I'm getting different responses through Gumtree now the house is clearly marked as tenanted. Seems a lot of people want a retirement or country house for 'later' and are fine with someone else paying for it for a year or two first.
 
Talk to some of them instead of judging them and you might be surprised how incredible that they even have any will left to live. Weaker people would have killed themselves a longer time ago.

Some people would say that they would be better off killing themselves.
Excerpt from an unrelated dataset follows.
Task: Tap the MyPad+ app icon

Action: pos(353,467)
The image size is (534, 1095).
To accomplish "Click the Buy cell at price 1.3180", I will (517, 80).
Not only would they not have to deal with their past, and deal with the barrage of negative emotions and circumstances, but they would be at peace...?

Not that I'm suggesting that or agree to that...however I have little patience for people who have no inclination to get out of the same cycle that they live in every day if it is not what they want...
 
i had a letter a couple of weeks back from one of my vendor finance purchasers. i was called all sorts of things and blamed, as the evil property owner, for the situation she is in. waffling on about how she has had to do without and asking if i want to throw her and the kids out into the street.

let me see ... when she applied, 7 years ago, she was an employed single mum with 2 kids and in a steady relationship (not that i took that into account). earning good income, getting centrelink help and child support. had plenty of funds and a good future.

fast foward 7 years. unemployed for the last 6. 4 more kids to 3 different dads. can't afford repayments. apparently it's all my fault.

am i sympathetic - nope. i am empathetic but it galls that people like that cannot accept that it was their own life choices that got them into such situations.

house is being handed back end of this month ... only $3k behind in repayments!

kind of like that girl on 60 minutes last night, regarding the new liver. destroyed 2 (one donor already, destroyed in less than 6 months) by taking heroin but crying a sob story because she couldn't go on the waiting list for another. but listen to her and her mother and apparently none of it was her own fault - blame the adhd drugs she took as a child, blame the system, blame the cynics ... now she's in singapore taking 1/2 her aunts liver in an attempt to live. hope the aunt makes it through.
 
Its actually the mother's liver being used, the aunt's liver is a fallback position in case something goes wrong.

I certainly have no sympathy for the girl, I do symapthise with her mothers position though.

I also feel sorry for all the donor familes out there who fondly imagine their loved ones donation living on and are wondering if this ungrateful and irresponsible girl got their loved one's organ and has wasted it.
 
It is the aunts liver being used, they originally intended for the mothers to be used however tests concluded that the aunt was a better suited candidate.
 
Some people just think the world revolves around them, and that everything bad is because of someone else whilst everything good is a direct result of them or something they are entitled too.

My parents have a wall with graduation photos on it: grad photos of them, and us 3 older kids. I have a younger sister who sees this as an insult directed at her (because she dropped out of school in yr 11 and hasn't gone onto graduate from uni), and constantly winges how it is 'unfair' for my parents to display those photos like that. She cann't get her head around the fact that it has nothing to do with her in reality, but rather a display of pride in those who DID choose to go on and get tertiary education - and that she had a choice, as did we all, if she is unhappy with that choice, she has to look no further then herself - NOT try and drag down those who made a different choice to make herself feel better about her decisions.